27/04/2026
O caso teve origem após o trabalhador invadir o setor administrativo da construtora onde atuava, desferindo chutes na porta e dirigindo xingamentos e ameaças ao engenheiro responsável. Testemunhas confirmaram o episódio, que embasou a dispensa motivada.
A empresa aplicou a justa causa com fundamento no art. 482 da CLT, com base em mau procedimento, indisciplina e ato lesivo à honra de superior hierárquico. Em defesa, o operador alegou que seu comportamento teria sido motivado por “descontrole emocional” decorrente de “transtorno ocupacional compatível com Síndrome de Burnout”.
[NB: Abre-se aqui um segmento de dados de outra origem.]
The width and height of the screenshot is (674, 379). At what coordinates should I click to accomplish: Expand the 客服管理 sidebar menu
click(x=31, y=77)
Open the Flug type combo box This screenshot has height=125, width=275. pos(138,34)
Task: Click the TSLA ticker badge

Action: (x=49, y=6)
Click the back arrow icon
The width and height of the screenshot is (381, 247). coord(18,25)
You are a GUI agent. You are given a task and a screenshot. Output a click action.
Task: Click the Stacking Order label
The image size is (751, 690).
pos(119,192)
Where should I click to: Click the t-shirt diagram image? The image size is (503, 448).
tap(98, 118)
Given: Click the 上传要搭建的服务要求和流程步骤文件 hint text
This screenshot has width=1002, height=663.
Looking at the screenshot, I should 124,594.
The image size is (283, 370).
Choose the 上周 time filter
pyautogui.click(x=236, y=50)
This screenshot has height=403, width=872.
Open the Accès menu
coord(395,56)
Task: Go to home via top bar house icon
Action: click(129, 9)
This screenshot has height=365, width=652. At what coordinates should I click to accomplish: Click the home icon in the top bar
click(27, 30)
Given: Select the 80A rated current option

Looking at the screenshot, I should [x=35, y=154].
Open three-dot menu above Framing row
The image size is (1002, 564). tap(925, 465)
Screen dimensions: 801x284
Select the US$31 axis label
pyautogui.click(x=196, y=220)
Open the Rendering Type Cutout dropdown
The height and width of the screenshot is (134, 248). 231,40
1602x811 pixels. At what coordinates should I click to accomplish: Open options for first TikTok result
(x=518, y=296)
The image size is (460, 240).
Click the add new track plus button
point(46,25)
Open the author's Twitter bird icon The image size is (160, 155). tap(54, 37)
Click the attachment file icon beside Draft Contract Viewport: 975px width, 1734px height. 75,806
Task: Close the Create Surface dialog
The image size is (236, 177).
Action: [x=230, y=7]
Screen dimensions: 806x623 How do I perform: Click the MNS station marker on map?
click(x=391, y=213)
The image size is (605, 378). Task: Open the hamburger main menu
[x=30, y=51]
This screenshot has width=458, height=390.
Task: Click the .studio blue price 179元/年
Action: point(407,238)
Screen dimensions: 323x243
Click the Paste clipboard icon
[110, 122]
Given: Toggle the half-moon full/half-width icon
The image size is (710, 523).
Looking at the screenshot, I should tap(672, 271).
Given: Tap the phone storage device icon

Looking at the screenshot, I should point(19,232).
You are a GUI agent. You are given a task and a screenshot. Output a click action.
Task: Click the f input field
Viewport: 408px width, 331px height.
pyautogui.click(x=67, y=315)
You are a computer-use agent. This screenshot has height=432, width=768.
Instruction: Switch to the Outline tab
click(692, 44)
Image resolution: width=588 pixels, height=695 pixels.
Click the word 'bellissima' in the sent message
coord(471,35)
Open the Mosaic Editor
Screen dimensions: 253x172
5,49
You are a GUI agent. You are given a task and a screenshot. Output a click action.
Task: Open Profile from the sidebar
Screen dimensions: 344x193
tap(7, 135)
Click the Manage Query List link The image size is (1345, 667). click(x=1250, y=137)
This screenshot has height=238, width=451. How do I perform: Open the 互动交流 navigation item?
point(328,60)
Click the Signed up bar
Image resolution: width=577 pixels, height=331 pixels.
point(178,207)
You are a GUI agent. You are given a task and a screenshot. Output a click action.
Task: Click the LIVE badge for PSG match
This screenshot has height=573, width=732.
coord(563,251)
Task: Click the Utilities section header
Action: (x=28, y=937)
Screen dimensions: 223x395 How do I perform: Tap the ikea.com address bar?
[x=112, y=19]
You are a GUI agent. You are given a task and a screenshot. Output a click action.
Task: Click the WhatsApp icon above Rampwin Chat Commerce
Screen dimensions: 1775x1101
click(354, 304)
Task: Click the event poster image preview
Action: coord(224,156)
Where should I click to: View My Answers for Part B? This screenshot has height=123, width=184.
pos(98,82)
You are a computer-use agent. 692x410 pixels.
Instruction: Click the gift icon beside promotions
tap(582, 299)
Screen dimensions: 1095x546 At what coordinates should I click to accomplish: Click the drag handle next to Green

A perícia judicial, porém, não identificou qualquer doença relacionada ao trabalho nem afastamento por motivo dessa natureza, o que enfraqueceu a tese apresentada.
Ao analisar o caso no TRT, o relator manteve o entendimento, destacando que a prova testemunhal foi decisiva para confirmar os fatos. Segundo o magistrado, trata-se de situação que dispensa advertências prévias.
💭 Reflexão importante:
Nem toda alegação de problema emocional ou psicológico será suficiente para afastar uma penalidade trabalhista. Cada caso exige prova concreta e análise cuidadosa.
Para empresas: é essencial documentar ocorrências e agir com cautela.
Para trabalhadores: buscar acompanhamento médico e formalizar situações de adoecimento pode ser decisivo.
E você, o que pensa sobre esse tipo de decisão? A Justiça foi rigorosa ou justa?